Bien que le débat sur la révision constitutionnelle ne soit pas récent, il a gagné en intensité avec les appels de certains cadres de la majorité à adapter le texte fondateur. L’opposition y perçoit une manœuvre visant à ouvrir la voie à un troisième mandat pour Félix Tshisekedi, réélu fin 2023 après un premier mandat débuté en 2018. La Constitution congolaise actuelle limite à deux le nombre de mandats présidentiels consécutifs, un principe démocratique clé hérité de la période post-Mobutu et souvent brandi comme un rempart contre les dérives autoritaires.

Une plainte contre le chef de l’État : un tournant stratégique

L’annonce la plus retentissante de cette conférence a été le dépôt imminent d’une plainte visant directement le chef de l’État, ainsi que ceux que la coalition identifie comme ses complices. La qualification retenue, « tentative de renversement de l’ordre constitutionnel », est lourde de sens. Elle inscrit le débat dans le registre pénal le plus grave, associé aux atteintes aux institutions. En déplaçant la confrontation sur le terrain judiciaire, la C64 ambitionne de transformer une contestation politique en un dossier juridique, susceptible de mobiliser d’autres acteurs tels que les magistrats, le barreau ou la société civile.

Cette démarche revêt indéniablement une forte dimension symbolique. À Kinshasa, nul ne s’attend à ce qu’une telle procédure dirigée contre le président en exercice aboutisse rapidement. Cependant, cette initiative installe dans l’espace public une interprétation claire : celle d’un pouvoir soupçonné de préparer un passage en force institutionnel. Pour Delly Sesanga et ses alliés, l’objectif est autant de tracer une ligne rouge que d’obliger la majorité à clarifier ses intentions concernant la durée des mandats et l’étendue réelle de la révision envisagée.

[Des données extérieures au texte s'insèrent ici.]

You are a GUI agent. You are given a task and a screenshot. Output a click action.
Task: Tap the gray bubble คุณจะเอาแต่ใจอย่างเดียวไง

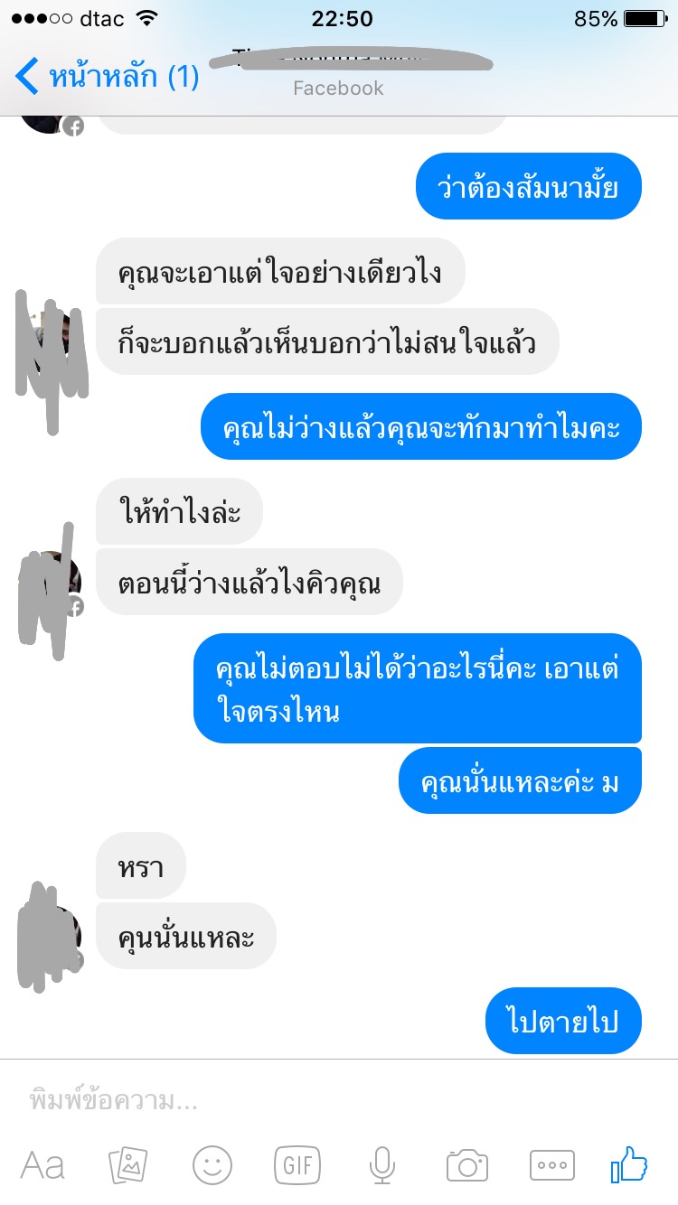pos(280,271)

Un climat politique tendu en RDC avant les échéances

La République démocratique du Congo traverse une période politique délicate. Le gouvernement doit gérer une situation sécuritaire dégradée dans l’Est du pays, marquée par les activités du M23 et les pressions diplomatiques liées au dossier rwandais. Sur le plan intérieur, la question de la révision constitutionnelle crée une nouvelle fracture entre Kinshasa et une opposition certes fragmentée, mais qui tente de se recomposer autour de revendications claires et compréhensibles. La C64 mise sur cette lisibilité pour accroître son influence.

La portée réelle de l’opération « ville morte » demeure toutefois une question ouverte. Les autorités ont jusqu’à présent minimisé son impact, tandis que les organisateurs revendiquent un succès allant bien au-delà de la capitale. Sans données indépendantes et consolidées, l’évaluation reste sujette à diverses interprétations. La capacité de la coalition à maintenir une pression constante et à rallier d’autres personnalités politiques, ainsi que des relais provinciaux, sera déterminante pour son poids dans le rapport de force face au camp Tshisekedi.

Pour les observateurs de la région, le cas congolais s’inscrit dans une série de débats continentaux sur la limitation des mandats présidentiels, à l’image des récents événements au Sénégal ou d’exemples plus anciens en Afrique de l’Ouest. Chaque épisode contribue à façonner la grammaire politique du continent et influence les standards de gouvernance attendus par la communauté internationale.